Did you get all of that? Payroll legalese can look a lot like Greek to a lot of business owners. If you’re a small-business owner who enjoys being immersed in the granular details of human resources, that’s one thing. If it doesn’t come naturally to you, that’s another argument for making sure you add competent human resource people to your team or for working with payroll help centers that understand payroll and human resources issues.
It’s also smart to understand the consequences of not being on top of payroll. You may be tempted to think, “Well, payroll legislation changes often, but if you make a few mistakes, it’s not going to ruin you.”
You may be right. There’s no need for alarmism. But eventually, if those mistakes become part of a pattern of ignorance, or worse, willfully ignoring new rules, you could eventually find yourself in a hot mess. There are all too often stories in the local media about small businesses, from independent mom and pops to independent franchises, that are being sued for wage theft.
If you take things to their natural conclusion and don’t try to make things right, you could see yourself fined and having to pay a lot of court costs. You could even be imprisoned if you’ve done something really egregious.
Your employees want you to succeed at payroll. The consequences of not following payroll regulations go beyond getting into legal trouble, which is bad enough. Your employees rely on you to make sure that they’re payroll is being processed correctly and addressing any-and-all necessary requirements. Payroll can be a smooth experience for business owners when it’s going well, but when the legislation changes or an unexpected challenge arises, it will be your employees who will be affected.
It’s often too easy to let the automated processes of running a business like running payroll fall into a mental category of “all is always fine.” But when it comes to a process which directly effects your employees, it’s good habit to make sure that a professional pair of eyes is looking it over.
COVID-19 has complicated everything. You didn’t think you were going to finish an article without reading about COVID-19, did you?
Even before the pandemic, payroll legislation could be tricky to comprehend and stay up to date. But now it’s an enigma wrapped in a riddle smothered in a mystery, hidden away in a labyrinth. For instance, in the waning days of the nightmare known as 2020, The Coronavirus Response and Relief Supplemental Appropriations Act of 2021 was passed into law, a $900 billion relief package designed to deliver a second round of economic stimulus to households and businesses. Among the perks is a payroll credit of up to $5000 per employee who was paid qualified wages after March 13 through December 31, 2020. If your company isn’t following that and isn’t sure how to take advantage of the credit, that’s a lot of money you could potentially leave on the table.
So, it’s imperative to be on the lookout for updates on stimulus bills. Even though understanding your payroll responsibilities is the least you can do for your employees, it’s also important for your business. Not getting payroll right can mean your business inadvertently gives itself a steep pay cut.

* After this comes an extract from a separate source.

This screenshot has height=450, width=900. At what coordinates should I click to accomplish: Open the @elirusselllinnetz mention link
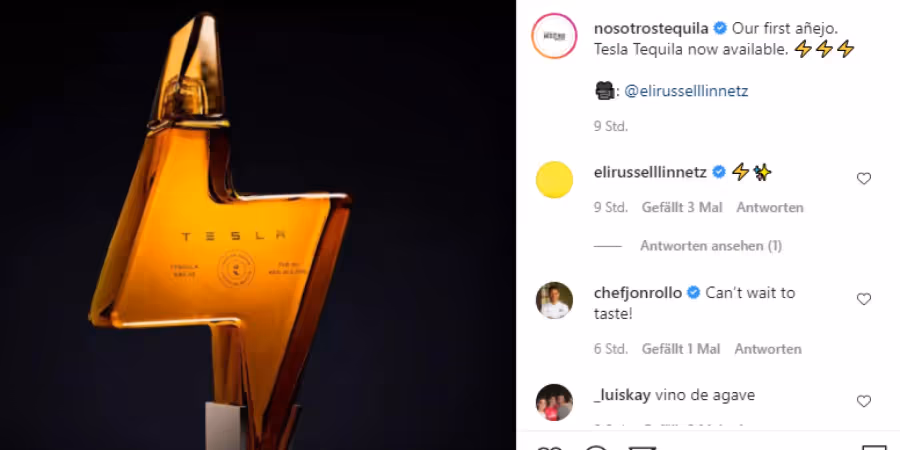tap(686, 91)
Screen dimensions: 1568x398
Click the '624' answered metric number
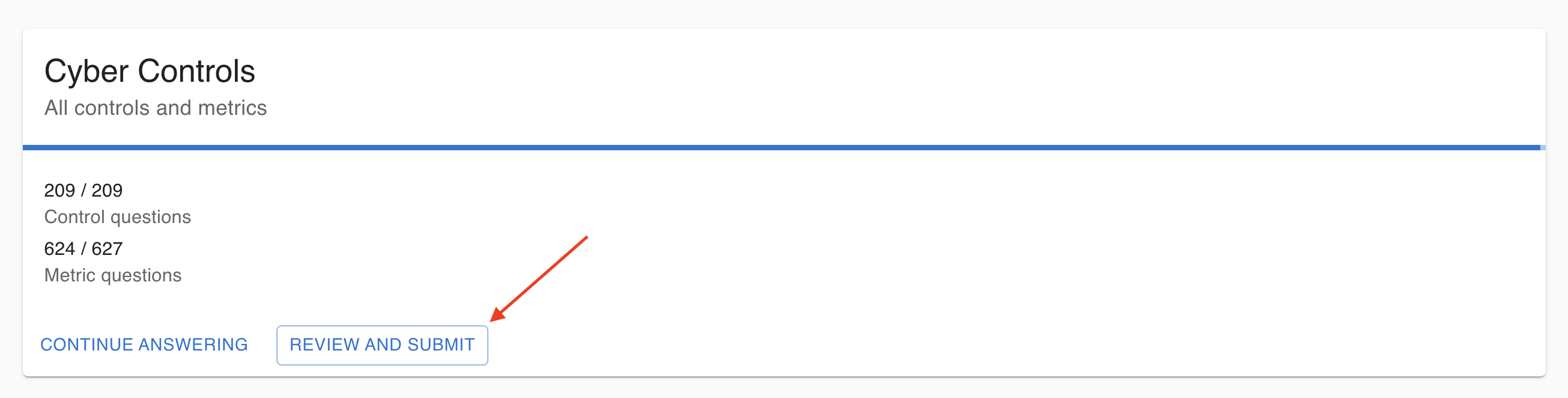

Meanwhile, it isn’t like it’s going to get easier any time soon. With another stimulus bill and maybe more in the offering, payroll changes and payroll taxes are likely going to be more complicated and not less. Fortunately, it doesn’t have to be your problem — if you hire the right team to tackle your payroll headaches. That’s the irony of payroll, really. You either pay to stay on top of things now — or pay dearly to fix problems later.